Cherreads

Chapter 17 - The Merchant and the Fragment

They came back through Thresh-Bas on the return route from the First Collector's approach, resupplying for the deeper push that Solen had described.

Two days had passed since the crystal chamber. The First Collector was visible now from the higher ground east of the settlement: a tower smaller and older than any Collector Kael had seen, its stone the same dark irregular quality he had noticed in the abandoned tower outside Valdresh-Prime, built with the intentional specificity of someone who had chosen every component. From a distance, in the late afternoon light, it pulsed faintly, a violet so subtle that it could have been the angle of the sun or the Echo-Blood in the surrounding terrain.
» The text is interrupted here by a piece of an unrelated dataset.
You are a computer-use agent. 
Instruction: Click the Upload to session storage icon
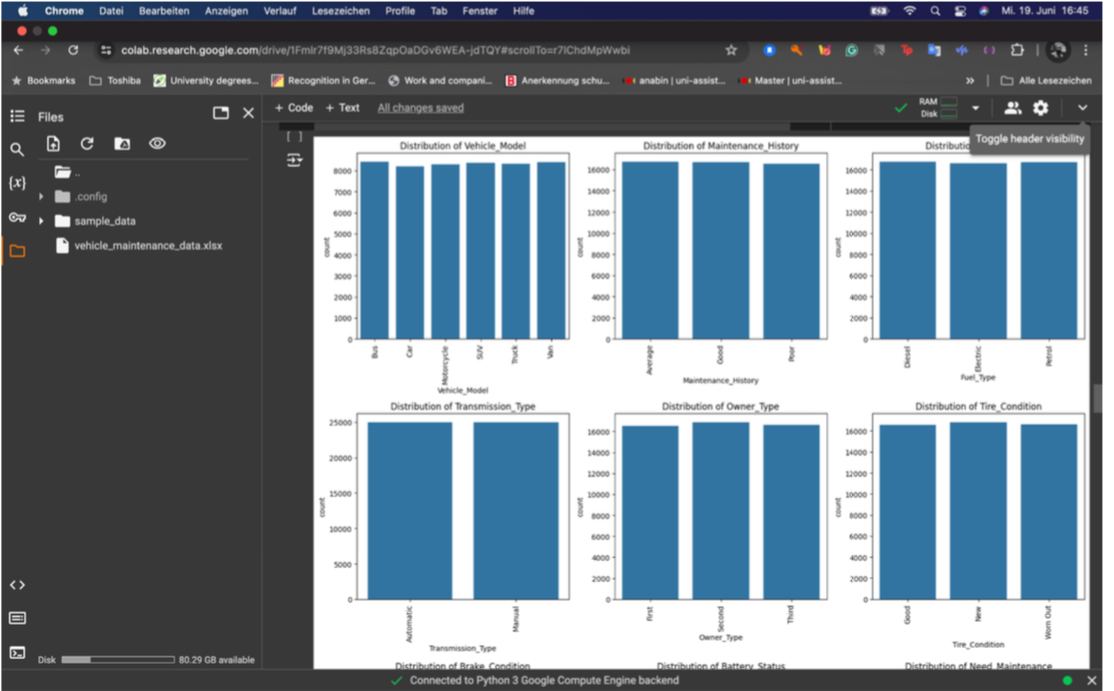tap(53, 144)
It was not the angle of the sun.

It knows you're close. The mechanism Hael built is not passive. It's been waiting for an activation signature. You provide one.

"It's been waiting for four hundred years."

Hael didn't specify a timeline. He built for certainty rather than speed. He assumed it would happen; he didn't assume it would happen soon.

Kael looked at the tower for a long moment. Then he looked at Thresh-Bas below them, at the market district, at the practical grid of the settlement that had been serving the transit population of the border region since before the current Imperial administration existed.

"We need another two days of supplies," Solen had said. "What's in the Collector is not quick work."

Syrenne had said nothing to this. She had looked at the Collector and then at Kael and then said: "Market. Supply. Two hours."

* * *

The market in the late afternoon was different from the market in the morning. The supply merchants were still operating but running down their day's inventory, which produced better prices and worse selection. The food preparation stalls that were quiet in the morning were fully operational now, their smells layering over each other in a way that resolved, if you were hungry enough, into something collectively appealing.

Kael was hungry enough.

He was buying food at a stall run by a woman who clearly considered the transaction an interruption of more important work when he heard a voice to his left, directed at a different stall with a different merchant, conducting a different transaction.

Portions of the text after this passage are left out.